1 Der Kläger und Revisionsbeklagte
(Kläger) war mit einer Kommanditeinlage von 25.000 € an einer gewerblich
tätigen KG beteiligt. Mit Schenkungsvertrag vom 18. Dezember 2006 übertrug er
mit Wirkung zum 31. Dezember 2006 hiervon einen Anteil von 23.500 €
(Kapitalfestkonto I) nebst dem entsprechenden Anteil an den sonstigen für ihn
bei der KG geführten Konten unentgeltlich auf seine Tochter (T) und übernahm
die Schenkungsteuer. Er behielt sich an der übertragenen Kommanditbeteiligung
einschließlich der Konten zu einer Quote von 22.000/23.500 den lebenslangen
unentgeltlichen Nießbrauch vor. In Höhe dieser Quote stehen dem Kläger das auf
die Beteiligung der T an der KG entfallende Ergebnis (Gewinn oder Verlust) und
aufgrund einer Bevollmächtigung durch T auch die Stimmrechte und
Mitverwaltungsrechte zu. T verpflichtete sich, von ihrem eigenen Stimmrecht
insoweit nicht Gebrauch zu machen, ersatzweise auf Wunsch des Klägers nach
dessen Weisung zu handeln.

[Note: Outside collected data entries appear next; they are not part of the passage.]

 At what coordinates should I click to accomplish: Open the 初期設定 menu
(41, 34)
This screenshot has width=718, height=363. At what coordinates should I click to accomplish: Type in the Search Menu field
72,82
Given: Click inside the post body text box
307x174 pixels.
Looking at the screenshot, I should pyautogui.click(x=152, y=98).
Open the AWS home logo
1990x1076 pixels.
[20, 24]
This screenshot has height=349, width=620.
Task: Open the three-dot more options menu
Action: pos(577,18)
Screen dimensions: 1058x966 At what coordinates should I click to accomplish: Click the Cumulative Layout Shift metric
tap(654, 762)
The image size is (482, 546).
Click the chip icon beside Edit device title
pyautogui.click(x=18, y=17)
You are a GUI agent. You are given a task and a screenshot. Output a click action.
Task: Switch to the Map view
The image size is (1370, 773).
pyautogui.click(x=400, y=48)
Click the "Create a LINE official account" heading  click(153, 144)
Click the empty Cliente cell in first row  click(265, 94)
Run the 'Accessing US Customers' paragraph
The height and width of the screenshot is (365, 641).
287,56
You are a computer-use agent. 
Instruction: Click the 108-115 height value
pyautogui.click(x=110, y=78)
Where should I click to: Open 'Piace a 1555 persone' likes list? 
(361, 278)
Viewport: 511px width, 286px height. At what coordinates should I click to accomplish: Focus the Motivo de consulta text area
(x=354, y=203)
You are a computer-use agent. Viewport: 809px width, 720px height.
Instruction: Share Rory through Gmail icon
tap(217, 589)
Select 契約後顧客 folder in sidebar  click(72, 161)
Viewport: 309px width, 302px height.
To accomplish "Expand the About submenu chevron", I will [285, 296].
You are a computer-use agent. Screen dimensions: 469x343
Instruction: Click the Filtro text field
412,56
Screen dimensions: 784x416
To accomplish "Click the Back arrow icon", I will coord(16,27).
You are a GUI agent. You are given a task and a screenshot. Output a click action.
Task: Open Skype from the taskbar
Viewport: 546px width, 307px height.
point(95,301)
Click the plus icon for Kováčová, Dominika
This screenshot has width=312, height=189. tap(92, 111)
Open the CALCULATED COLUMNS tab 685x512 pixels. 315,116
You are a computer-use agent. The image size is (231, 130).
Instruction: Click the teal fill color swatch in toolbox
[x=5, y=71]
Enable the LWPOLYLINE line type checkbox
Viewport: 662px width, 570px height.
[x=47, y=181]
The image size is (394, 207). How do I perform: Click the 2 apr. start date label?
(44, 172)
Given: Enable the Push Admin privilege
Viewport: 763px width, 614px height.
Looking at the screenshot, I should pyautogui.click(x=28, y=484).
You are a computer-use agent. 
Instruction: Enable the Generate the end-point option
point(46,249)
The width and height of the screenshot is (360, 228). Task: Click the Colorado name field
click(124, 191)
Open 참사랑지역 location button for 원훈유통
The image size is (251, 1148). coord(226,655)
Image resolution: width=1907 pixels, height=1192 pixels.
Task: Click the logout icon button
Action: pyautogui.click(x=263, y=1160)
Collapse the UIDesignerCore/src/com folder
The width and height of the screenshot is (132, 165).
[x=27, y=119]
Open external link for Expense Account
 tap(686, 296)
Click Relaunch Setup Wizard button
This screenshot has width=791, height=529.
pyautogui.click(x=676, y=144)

Sollte T während der Dauer des Nießbrauchs die dem
Kläger erteilte Vollmacht widerrufen bzw. von ihrem Stimmrecht abweichend von
dessen Weisungen Gebrauch machen, ist der Kläger zum Widerruf der Schenkung
berechtigt.

2 Der Beklagte und Revisionskläger (das
Finanzamt –FA–) setzte die Schenkungsteuer durch Bescheid vom 7. März 2008
gegen den Kläger fest, ohne den vom Kläger in Höhe von 180.000 € geltend
gemachten Freibetrag nach § 13a Abs. 1 Satz 1 Nr. 2 des Erbschaftsteuer- und
Schenkungsteuergesetzes (ErbStG) in der im Jahr 2006 geltenden Fassung zu
berücksichtigen. Der Einspruch hatte nur insoweit Erfolg, als das FA den
Freibetrag in Höhe des Werts des nicht mit dem Nießbrauch belasteten Teils der
auf T übertragenen Kommanditbeteiligung, also mit 23.493 € ansetzte. Aufgrund
des Nießbrauchs stundete das FA die Steuer teilweise nach § 25 ErbStG zinslos.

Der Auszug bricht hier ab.